» **COMPLETE THE FOLLOWING**
#1 Edit the reflection on cutting ties: write it out again from "A while ago" up to and including "he had succeeded.", with "psychiatric ward" replaced by "psychiatric unit".
#2 Do these statements agree with the reflection on cutting ties? Answer yes or no for each, quoting the deciding words. (a) The patient eventually succeeded in killing himself. (b) The writer never came to like the wife's father. (c) The father-in-law chose self-destruction.
Start of EXCERPT
Slowly but surely, one at a time I can feel switches clicking ‘off’ in my mind.
Thinking at a tangent for a second, I remember the wife’s father came in for a lot of criticism, over the years from both his immediate family, and from myself because of his ‘cut and run’ attitude to his problems. Regardless of the criticism I’d always understood *why* he did the things he did tho many times his timing seemed a little odd having ‘been there’ myself. Maybe the reason I didn’t do the same was just that I had a higher tolerance level than him. Who knows… either way I got to quite like him before he died.
Still… I wonder sometimes if he and I actually had similar feelings about how our lives were panning out and the (possibly neurotic?) desire to avoid conflict? Maybe we did… and just dealt with it differently?
A while ago while chatting to a patient in a psychiatric ward I once worked in he described how he’d felt as his depression progressed. The analogy he came out with was of a spider sitting in a web caught up and stuck by the glue of its own threads. The only way the spider could free itself was by cutting the threads that tied it… one by one. He said he’d always been scared to play the part of the spider and cut his ties with the result he’d turned his thoughts inward, eventually attempting to kill himself. Sadly, some time after I’d stopped working in the hospital and moved away I heard that in the end he had succeeded.
The point he was trying to make wasn’t lost on me however. He, in common with the father -in-law found there came a time when he had to make the decision between self-preservation and self-destruction. That was the only point of contact…. their choices meant they moved in different directions. The father-in-law to self-preservation, Dave to self-destruction.
Don’t know about spider webs… that analogy gives me the creeps… but I can feel connections and links breaking as switches ‘close’.
Raises all sorts of questions… for which I have, as yet, found no answers!
End of EXCERPT
Start of INFORMATION SUPPLIED
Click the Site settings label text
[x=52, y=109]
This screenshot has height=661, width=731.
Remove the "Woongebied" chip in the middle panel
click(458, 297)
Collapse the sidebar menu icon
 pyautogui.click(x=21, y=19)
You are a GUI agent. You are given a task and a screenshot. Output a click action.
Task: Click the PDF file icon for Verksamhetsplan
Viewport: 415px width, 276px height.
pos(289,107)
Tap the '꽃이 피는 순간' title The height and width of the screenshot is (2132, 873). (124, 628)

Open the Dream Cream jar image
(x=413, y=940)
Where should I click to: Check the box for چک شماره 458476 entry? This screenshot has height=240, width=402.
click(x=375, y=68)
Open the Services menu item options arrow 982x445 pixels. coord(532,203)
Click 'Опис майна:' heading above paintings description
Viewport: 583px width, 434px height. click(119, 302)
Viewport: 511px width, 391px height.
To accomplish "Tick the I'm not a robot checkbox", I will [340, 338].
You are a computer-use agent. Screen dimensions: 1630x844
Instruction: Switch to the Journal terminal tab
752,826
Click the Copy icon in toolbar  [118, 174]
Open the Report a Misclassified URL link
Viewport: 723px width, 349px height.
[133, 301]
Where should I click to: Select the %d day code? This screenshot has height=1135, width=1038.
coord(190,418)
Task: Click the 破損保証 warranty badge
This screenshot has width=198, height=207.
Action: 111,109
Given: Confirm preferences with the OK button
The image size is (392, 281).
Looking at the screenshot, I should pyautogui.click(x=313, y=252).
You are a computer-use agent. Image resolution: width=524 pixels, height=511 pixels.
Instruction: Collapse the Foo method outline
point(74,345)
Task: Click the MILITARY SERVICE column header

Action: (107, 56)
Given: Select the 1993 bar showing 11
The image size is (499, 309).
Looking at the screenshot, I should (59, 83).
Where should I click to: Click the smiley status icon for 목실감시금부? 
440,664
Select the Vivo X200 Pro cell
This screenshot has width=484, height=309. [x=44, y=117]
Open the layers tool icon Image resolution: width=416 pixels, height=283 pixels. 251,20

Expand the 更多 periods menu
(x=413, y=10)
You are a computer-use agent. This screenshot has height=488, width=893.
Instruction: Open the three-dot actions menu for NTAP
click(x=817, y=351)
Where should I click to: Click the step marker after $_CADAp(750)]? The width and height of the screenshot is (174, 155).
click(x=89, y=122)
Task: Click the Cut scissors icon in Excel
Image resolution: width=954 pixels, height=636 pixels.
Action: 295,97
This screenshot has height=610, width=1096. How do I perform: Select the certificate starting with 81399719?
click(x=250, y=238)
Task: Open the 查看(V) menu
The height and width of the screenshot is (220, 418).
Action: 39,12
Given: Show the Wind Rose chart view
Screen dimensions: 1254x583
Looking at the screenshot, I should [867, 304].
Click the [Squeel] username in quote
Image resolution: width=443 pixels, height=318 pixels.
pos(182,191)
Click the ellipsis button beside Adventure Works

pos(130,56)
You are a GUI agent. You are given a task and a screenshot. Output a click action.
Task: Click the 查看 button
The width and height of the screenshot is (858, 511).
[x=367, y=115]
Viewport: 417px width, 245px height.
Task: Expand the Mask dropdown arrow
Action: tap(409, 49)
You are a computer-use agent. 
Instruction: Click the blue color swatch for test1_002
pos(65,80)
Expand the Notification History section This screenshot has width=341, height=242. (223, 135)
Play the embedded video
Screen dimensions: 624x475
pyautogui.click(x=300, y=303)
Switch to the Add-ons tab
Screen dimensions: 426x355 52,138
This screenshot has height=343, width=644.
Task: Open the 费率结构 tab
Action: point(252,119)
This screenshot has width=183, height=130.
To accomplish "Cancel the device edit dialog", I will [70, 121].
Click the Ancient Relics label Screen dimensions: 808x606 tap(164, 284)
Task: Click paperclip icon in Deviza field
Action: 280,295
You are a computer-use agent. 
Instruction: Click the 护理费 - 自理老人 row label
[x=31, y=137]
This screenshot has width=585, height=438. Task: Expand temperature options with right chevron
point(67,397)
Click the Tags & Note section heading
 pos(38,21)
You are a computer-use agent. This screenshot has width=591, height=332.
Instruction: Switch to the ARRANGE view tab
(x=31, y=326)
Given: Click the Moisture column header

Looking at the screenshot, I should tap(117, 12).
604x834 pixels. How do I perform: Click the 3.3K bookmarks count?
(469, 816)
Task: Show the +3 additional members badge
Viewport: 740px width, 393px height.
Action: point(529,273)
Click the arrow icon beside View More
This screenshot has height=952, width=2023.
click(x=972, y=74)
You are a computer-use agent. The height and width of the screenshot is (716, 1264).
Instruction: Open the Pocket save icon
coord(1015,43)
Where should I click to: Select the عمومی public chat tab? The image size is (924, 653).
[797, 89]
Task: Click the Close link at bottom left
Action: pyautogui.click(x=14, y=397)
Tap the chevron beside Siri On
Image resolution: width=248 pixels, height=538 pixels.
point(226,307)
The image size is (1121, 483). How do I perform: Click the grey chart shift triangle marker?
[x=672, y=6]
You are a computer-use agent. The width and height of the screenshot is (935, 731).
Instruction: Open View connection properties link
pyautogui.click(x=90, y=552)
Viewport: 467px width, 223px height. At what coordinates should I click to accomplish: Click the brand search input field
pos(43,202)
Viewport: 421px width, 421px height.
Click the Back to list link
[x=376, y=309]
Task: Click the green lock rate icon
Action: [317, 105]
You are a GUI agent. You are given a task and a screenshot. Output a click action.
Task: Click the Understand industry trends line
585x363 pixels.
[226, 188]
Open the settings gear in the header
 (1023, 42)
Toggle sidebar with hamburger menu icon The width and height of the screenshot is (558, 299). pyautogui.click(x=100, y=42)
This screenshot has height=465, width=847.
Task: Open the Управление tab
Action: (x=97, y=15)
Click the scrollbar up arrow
End of INFORMATION SUPPLIED
» **WRITTEN ANSWERS**
#1
A while ago while chatting to a patient in a psychiatric unit I once worked in he described how he’d felt as his depression progressed. The analogy he came out with was of a spider sitting in a web caught up and stuck by the glue of its own threads. The only way the spider could free itself was by cutting the threads that tied it… one by one. He said he’d always been scared to play the part of the spider and cut his ties with the result he’d turned his thoughts inward, eventually attempting to kill himself. Sadly, some time after I’d stopped working in the hospital and moved away I heard that in the end he had succeeded.

#2
(a) Yes: "in the end he had succeeded."
(b) No: "either way I got to quite like him before he died."
(c) No: "The father-in-law to self-preservation, Dave to self-destruction."